Les chiffres de l’INSEE sont tombés et confirment la fin d’une « exception » démographique française. En 2025, il y a eu plus de décès (651 000) que de naissances (645 000) en France. Le dernier pic de naissance date de 2010, avec 833 000 bébés. En 2024 le solde naturel était déjà négatif pour le territoire métropolitain.
La France rejoint un groupe d’une vingtaine de pays en Europe qui sont dans ce solde naturel – calculé comme le nombre de naissances moins le nombre de décès – négatif. Pour 2025, il s’établit donc à -6000. En Europe, en 2014, 16 pays sur 27 affichait un solde naturel positif. En 2024, il en restait 7, dont la France.
Etat des lieux démographiques
« Hiver démographique », « démocalypse » – contraction de « apocalypse démographique »- les qualificatifs sont nombreux pour décrire cette situation. Les comparaisons chiffrées sont éloquentes. L’indice conjoncturel de fécondité (ICF), est tombé à 1.56 en 2025. Il était à 1.62 en 2024.
C’est l’indice le plus bas depuis 1917, selon l’INSEE. Un chiffre de fécondité en temps de paix égal à un chiffre en temps de guerre, où de nombreux hommes sont mobilisés, frappe les esprits. Il est important de noter que cet indice n’est pas une prévision pour les années futures, mais le résultat d’un calcul sur les chiffres des naissances de l’année. Sa trajectoire est fluctuante. On avait déjà atteint un point bas en 1994 à 1.66.
Cet indice était remonté ensuite, reflétant l’âge plus tardif des premières maternités. L’âge moyen au premier enfant est à 29.1 ans en 2023 contre 24 ans en 1974. Un recul de 5 ans en cinquante ans d’histoire.

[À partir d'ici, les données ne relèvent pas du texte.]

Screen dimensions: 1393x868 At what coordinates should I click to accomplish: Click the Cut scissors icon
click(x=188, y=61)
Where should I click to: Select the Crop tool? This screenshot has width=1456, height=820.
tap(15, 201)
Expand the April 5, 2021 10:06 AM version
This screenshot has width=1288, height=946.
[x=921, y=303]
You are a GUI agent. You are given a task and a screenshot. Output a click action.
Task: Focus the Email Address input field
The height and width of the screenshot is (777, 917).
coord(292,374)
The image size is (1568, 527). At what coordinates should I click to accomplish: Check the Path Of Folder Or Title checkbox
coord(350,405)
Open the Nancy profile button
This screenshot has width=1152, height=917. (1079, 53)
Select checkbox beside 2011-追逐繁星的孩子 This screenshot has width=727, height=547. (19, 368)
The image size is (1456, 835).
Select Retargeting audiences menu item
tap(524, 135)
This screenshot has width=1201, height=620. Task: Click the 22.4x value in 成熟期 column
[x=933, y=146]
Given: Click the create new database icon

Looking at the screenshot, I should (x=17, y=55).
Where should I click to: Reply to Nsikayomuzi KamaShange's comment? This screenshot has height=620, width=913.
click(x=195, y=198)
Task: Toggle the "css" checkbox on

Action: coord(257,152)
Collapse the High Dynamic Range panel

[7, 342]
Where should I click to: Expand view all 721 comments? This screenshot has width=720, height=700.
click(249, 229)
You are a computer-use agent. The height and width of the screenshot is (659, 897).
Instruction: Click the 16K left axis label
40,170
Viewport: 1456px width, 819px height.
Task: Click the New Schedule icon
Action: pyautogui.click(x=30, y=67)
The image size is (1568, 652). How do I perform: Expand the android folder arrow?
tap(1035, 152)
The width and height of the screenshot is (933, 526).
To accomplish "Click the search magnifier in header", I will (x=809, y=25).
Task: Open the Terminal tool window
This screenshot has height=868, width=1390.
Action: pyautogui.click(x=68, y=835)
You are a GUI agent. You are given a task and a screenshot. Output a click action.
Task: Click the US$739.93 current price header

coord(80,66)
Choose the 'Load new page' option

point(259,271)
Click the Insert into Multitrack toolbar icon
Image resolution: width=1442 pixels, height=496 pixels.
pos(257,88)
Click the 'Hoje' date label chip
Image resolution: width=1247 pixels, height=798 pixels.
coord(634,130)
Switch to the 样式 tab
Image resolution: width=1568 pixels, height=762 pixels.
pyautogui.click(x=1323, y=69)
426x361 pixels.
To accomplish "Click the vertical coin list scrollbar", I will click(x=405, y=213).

Alliance VITA a proposé une analyse approfondie de cet indice et son évolution ici. Du fait des réalités biologiques humaines, repousser longtemps le choix d’avoir un enfant ne réduit pas seulement le nombre désiré d’enfants mais également la probabilité d’avoir les enfants souhaités.
Les experts soulignent par exemple que le risque d’infertilité augmente pour les femmes au-dessus de 35 ans.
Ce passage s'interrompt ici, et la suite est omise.